Le 20 mars 2026, la Maison-Blanche a publié un document attendu depuis des mois : le National Policy Framework for Artificial Intelligence. Plus qu’un simple cadre réglementaire, ce texte constitue la feuille de route législative que l’administration souhaite voir adoptée par le Congrès. Il dessine les contours de ce que pourrait devenir la première loi fédérale américaine sur l’intelligence artificielle.
Les six piliers du cadre
Le document s’articule autour de six priorités : la sécurité des enfants, la protection des communautés, la liberté d’expression, le soutien à l’innovation, la préparation de la main-d’œuvre et la préemption fédérale ciblée. Ce dernier point est sans doute le plus significatif. La Maison-Blanche recommande explicitement au Congrès de limiter la capacité des États à adopter leurs propres lois sur l’IA, afin d’éviter une fragmentation réglementaire jugée néfaste pour l’industrie.

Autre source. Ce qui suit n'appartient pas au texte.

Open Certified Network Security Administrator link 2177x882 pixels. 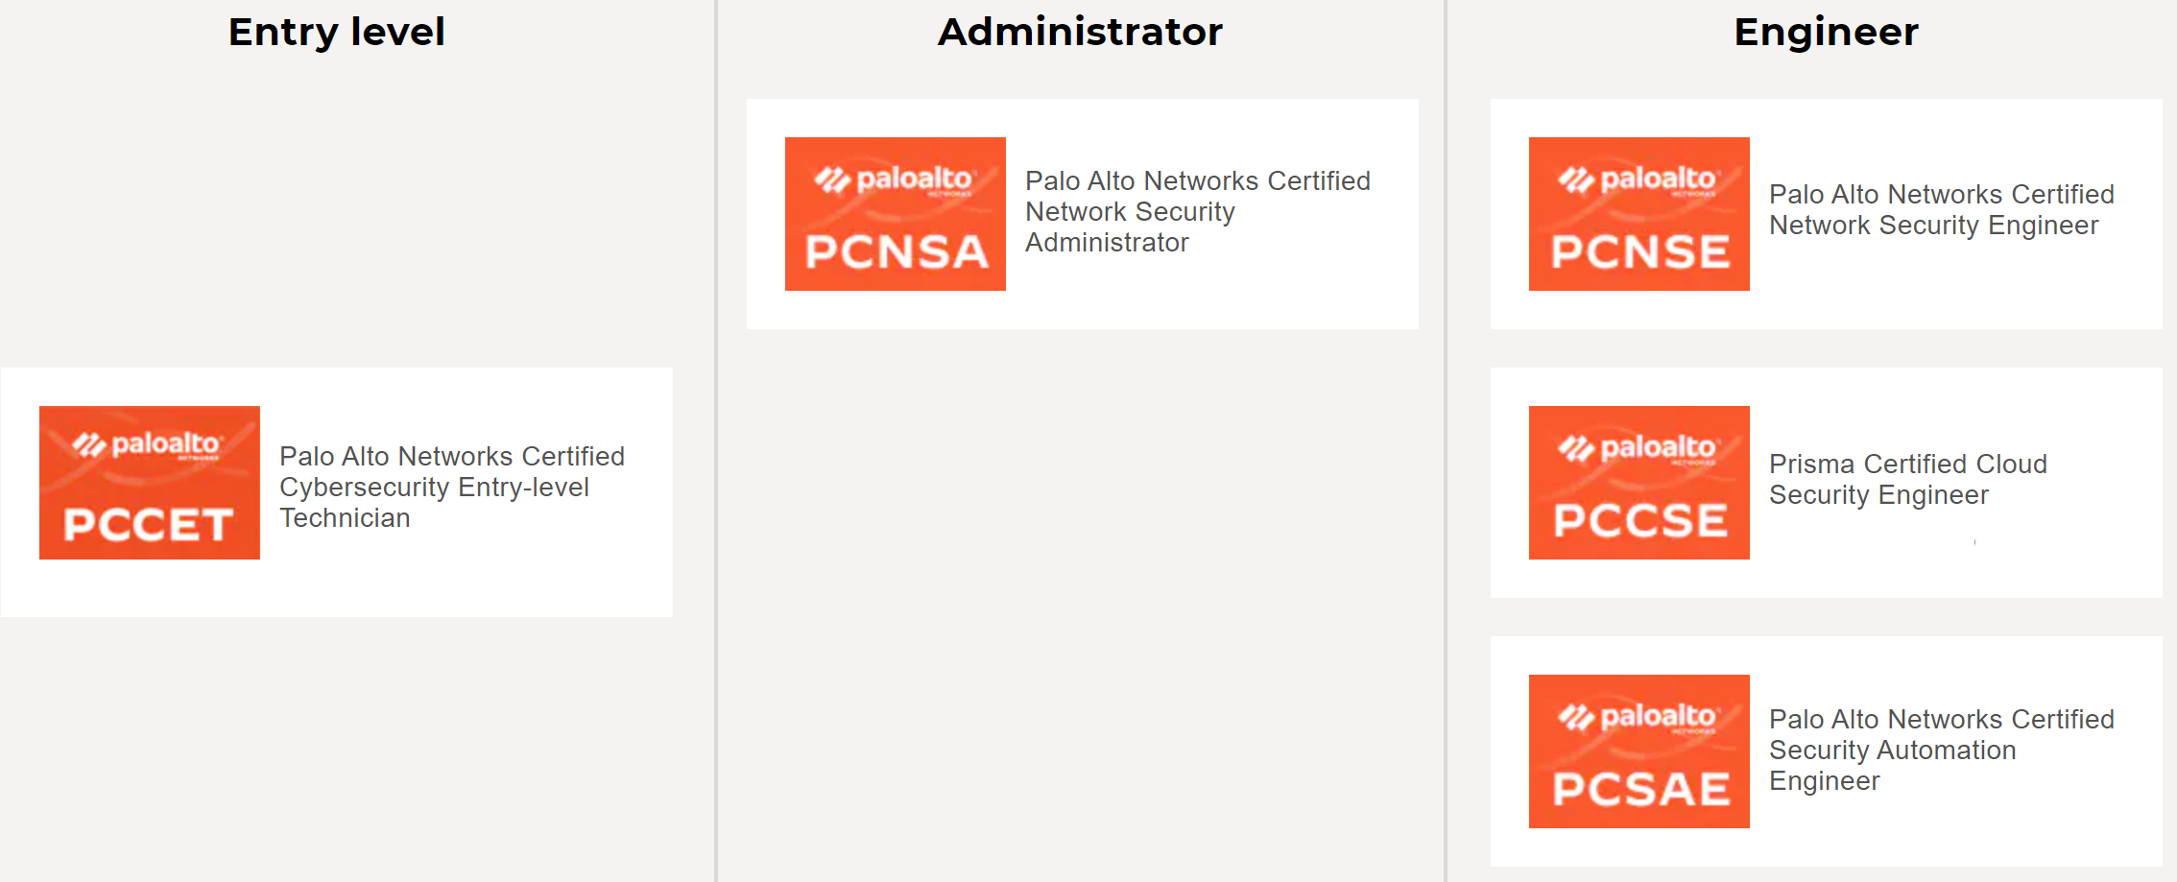pos(1197,211)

Cette position intervient alors que plusieurs États — Colorado, Californie, Illinois — ont déjà adopté ou envisagent des législations spécifiques. Le Colorado AI Act, entré en vigueur début 2026, impose des obligations de documentation, de transparence et d’atténuation des risques aux développeurs et déployeurs de systèmes d’IA à haut risque. La Maison-Blanche estime que la multiplication de telles initiatives crée un patchwork réglementaire coûteux et difficile à respecter pour les entreprises.
Pas de nouveau régulateur
L’un des choix les plus remarqués du cadre est le refus de créer une nouvelle agence fédérale dédiée à l’IA. L’administration préfère une approche dite « sectorielle » : chaque régulateur existant — la FTC pour le commerce, la FDA pour la santé, la SEC pour la finance — reste compétent dans son domaine, avec pour mission d’adapter ses règles aux spécificités de l’IA.
Cette position contraste avec le modèle européen, où l’AI Act prévoit la création d’un Bureau européen de l’IA chargé de superviser les systèmes à usage général. Elle reflète aussi une volonté politique claire : ne pas ajouter de couche bureaucratique dans un contexte où l’administration américaine cherche à maintenir son avantage compétitif face à la Chine dans la course à l’IA.
Le contexte européen en parallèle
De l’autre côté de l’Atlantique, le Conseil de l’Union européenne a adopté le 13 mars 2026 sa position sur la révision de l’AI Act. Parmi les ajouts notables : l’interdiction explicite de l’utilisation de l’IA pour générer des contenus sexuels non consentis ou des contenus d’abus sexuels sur mineurs. La Commission européenne a également proposé de reporter de 16 mois l’entrée en application des règles sur les systèmes d’IA à haut risque, le temps que les normes techniques soient finalisées.
Ce décalage entre les deux approches — américaine et européenne — illustre un désaccord fondamental sur la manière de réguler l’IA. Les États-Unis privilégient la flexibilité et l’innovation, quitte à encadrer a posteriori. L’Europe mise sur la précaution et les standards contraignants, au risque de ralentir le déploiement.
Ce qu’il faut surveiller
Le cadre de la Maison-Blanche n’a pas force de loi en l’état. Il constitue une recommandation adressée au Congrès, qui devra décider s’il en fait une législation. Compte tenu des divisions politiques actuelles, le chemin parlementaire s’annonce long. Mais le signal est posé : l’administration américaine veut une régulation unifiée, légère et pro-innovation. Que l’on s’en réjouisse ou que l’on s’en inquiète, c’est cette philosophie qui guidera les débats dans les mois à venir.